Just one more round, friend...
As the special trudges through its interminable second act (the part where the Wookiees and Imperial Officers just kind of hang out and chill for half an hour) we take a visit to the Cantina! Yes, THAT Cantina! It turns out Wookiees enjoy reality TV, and they sit down to watch what is clearly The Only Way is Mos Eisley. Bea Arthur stars as the landlady (where was she in A New Hope, then?) who has to deal with unwanted advances from a customer who drinks through his brain (?!) and then has to quell a full-scale riot when she tries to close down for the night. How to deal with this nightmarish existence?
All of a sudden, the famous Cantina Band play that exact same song all over again except much slower, and now it has lyrics! Bea proudly strides through the Cantina, belting out a truly endless but rather catchy little number about how her guests will simply never ever clear off and leave her in peace, and how she's forced to drown them into a stupor with free drinks to get them to go home. It's cheerier than it sounds. The really hilarious thing about this sequence is that all the costumes are re-used from A New Hope - it's literally the exact same clientele, including recently deceased Greedo happily downing a few! It's basically the campest and most bonkers thing you will ever see in the Star Wars universe - the Star Wars galaxy's own little tribute to Cabaret, to be precise. And it totally works. I genuinely enjoy this sequence. And if you don't, then I guess you need...
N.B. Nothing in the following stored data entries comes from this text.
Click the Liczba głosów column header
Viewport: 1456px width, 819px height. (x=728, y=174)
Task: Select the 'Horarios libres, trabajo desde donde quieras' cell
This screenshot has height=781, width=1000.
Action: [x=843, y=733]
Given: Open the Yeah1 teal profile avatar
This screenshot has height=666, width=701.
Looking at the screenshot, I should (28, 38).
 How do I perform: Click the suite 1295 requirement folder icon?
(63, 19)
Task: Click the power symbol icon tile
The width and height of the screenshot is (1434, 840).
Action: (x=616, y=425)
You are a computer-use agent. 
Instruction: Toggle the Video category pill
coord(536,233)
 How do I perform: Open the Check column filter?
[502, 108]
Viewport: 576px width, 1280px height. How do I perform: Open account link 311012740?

One more round, friend.... then it's goodnight, friend...
I mean, really... who in the world doesn't enjoy a flourescent, cheesy and utterly random performance from Jefferson Starship to break up a tedious few hours? Clearly chosen purely because their name sounds a bit spacey, this is a humorous and actually pretty enjoyable moment.
Hilarious 70s commercials!
If the show itself is doing nothing for you (and you're not alone there) then you can at the very least enjoy the genuine TV commercials from 1978 USA. Some are weirdly long and dull, others are pure 70s cheese. Some give us a stark reminder of where we are in history here - there are commercials for Pez dispensers, and a TV spot for National Lampoon's Animal House. C-3P0 himself stars in one advert towards the end for some Star Wars-y something or other. And then there is the infamous moment where a newsreader breaks in to say "fighting the frizzies, at eleven". Despite fandom's greatest efforts, no one has ever been able to explain this moment. Personally I think it's to do with preventing frizzy hair. We'll never know. Just enjoy the mystery.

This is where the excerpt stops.